1.3.4.9.12 Match Transformation: Last N Characters

The Last N Characters transformation allows matching to ignore the beginning part of values when performing comparisons, by stripping the values to a number (N) of characters as read from the right of the value.

It is also useful when you want to cluster using the last few characters of an identifier as the cluster key.
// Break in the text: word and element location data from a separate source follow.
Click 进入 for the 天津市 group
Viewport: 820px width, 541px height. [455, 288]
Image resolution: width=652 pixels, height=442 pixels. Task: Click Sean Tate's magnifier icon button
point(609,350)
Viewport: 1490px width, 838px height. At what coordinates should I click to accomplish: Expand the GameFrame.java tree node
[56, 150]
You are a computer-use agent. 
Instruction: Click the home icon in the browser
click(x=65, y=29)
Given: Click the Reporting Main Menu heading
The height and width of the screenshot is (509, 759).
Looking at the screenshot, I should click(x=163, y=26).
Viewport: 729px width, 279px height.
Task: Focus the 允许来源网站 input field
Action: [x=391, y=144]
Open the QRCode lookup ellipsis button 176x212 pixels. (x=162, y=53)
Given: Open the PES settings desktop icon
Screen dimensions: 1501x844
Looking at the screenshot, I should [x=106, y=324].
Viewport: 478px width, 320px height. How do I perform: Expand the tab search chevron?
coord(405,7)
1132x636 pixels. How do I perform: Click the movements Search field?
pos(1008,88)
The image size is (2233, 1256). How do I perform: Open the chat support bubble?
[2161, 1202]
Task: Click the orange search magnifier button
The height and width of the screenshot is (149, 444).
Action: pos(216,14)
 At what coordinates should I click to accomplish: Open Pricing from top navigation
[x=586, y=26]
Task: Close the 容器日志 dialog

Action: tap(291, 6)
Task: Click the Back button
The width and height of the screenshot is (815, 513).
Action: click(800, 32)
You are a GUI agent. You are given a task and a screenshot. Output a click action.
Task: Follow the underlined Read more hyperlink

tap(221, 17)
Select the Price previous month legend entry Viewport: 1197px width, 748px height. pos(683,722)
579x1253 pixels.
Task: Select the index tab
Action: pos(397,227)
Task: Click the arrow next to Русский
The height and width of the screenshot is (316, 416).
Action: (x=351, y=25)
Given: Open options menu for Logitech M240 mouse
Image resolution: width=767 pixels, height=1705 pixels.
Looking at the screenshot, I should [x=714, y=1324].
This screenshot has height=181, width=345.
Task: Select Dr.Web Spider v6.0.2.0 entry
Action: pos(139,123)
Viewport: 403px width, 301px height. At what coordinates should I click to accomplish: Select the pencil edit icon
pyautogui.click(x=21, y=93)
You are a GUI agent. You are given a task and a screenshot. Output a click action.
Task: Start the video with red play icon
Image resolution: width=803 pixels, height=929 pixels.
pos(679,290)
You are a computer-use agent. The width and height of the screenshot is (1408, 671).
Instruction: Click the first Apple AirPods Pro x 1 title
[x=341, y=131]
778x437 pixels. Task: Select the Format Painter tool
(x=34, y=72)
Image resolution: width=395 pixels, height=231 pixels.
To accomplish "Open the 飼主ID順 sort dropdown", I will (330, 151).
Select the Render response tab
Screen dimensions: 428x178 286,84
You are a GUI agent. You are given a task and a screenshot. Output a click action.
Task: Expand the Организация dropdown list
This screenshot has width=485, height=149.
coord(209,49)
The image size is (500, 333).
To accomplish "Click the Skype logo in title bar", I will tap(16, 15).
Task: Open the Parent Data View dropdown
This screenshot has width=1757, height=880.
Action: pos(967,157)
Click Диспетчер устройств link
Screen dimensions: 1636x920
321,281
Use the Last N Characters transformation when you are matching on an identifier where the beginning of the value might be 'noise'. This is often used in a secondary match rule, using an exact match comparison (see Comparison: Exact String Match), to find possible matches where the key part of the identifier (at the end of the value) is the same, but where the remaining parts are very different, and therefore hard to find using other comparisons. For example, when matching on a telephone number identifier, the beginning of the String may be in different formats (such as +44(0)1223, 01223, 1223 etc.) but the last five digits should identify the telephone number to a good degree of accuracy. Matching using only these characters may be useful in identifying matching records.

The following table describes the configuration options:

Configuration Description

Options

Specify the following options:

  • Number of characters: the number of characters (counted from the right) that you want to keep and use when transforming values for an identifier. Type: Integer. Default value: 1.

  • Characters to ignore: an optional number of characters (counted from the right of the value) that will be skipped before counting a number of characters to keep in the transformed value. This allows you to skip over common suffixes before transforming values. Type: Integer. Default value: 0.

Note:

Whitespace characters such as spaces and carriage returns are counted as characters like any others, if they exist in the values. You may want to use a Trim Whitespace transformation before using this transformation, in order to ensure that you are selecting data characters.

Example configuration

In this example, the Last N Characters transformation is used to match the last five digits of a telephone number identifier.

Number of characters: 5

Characters to ignore: 0

Example transformations

The following table shows examples of transformations using the above configuration:

Table 1-84 Example Transformations for Last N Characters

Value Transformed Value

01223 321430

21430

+44(0)1223 321430

21430

07775 571260

71260

(Mobile) +44 (0) 7775 71260

71260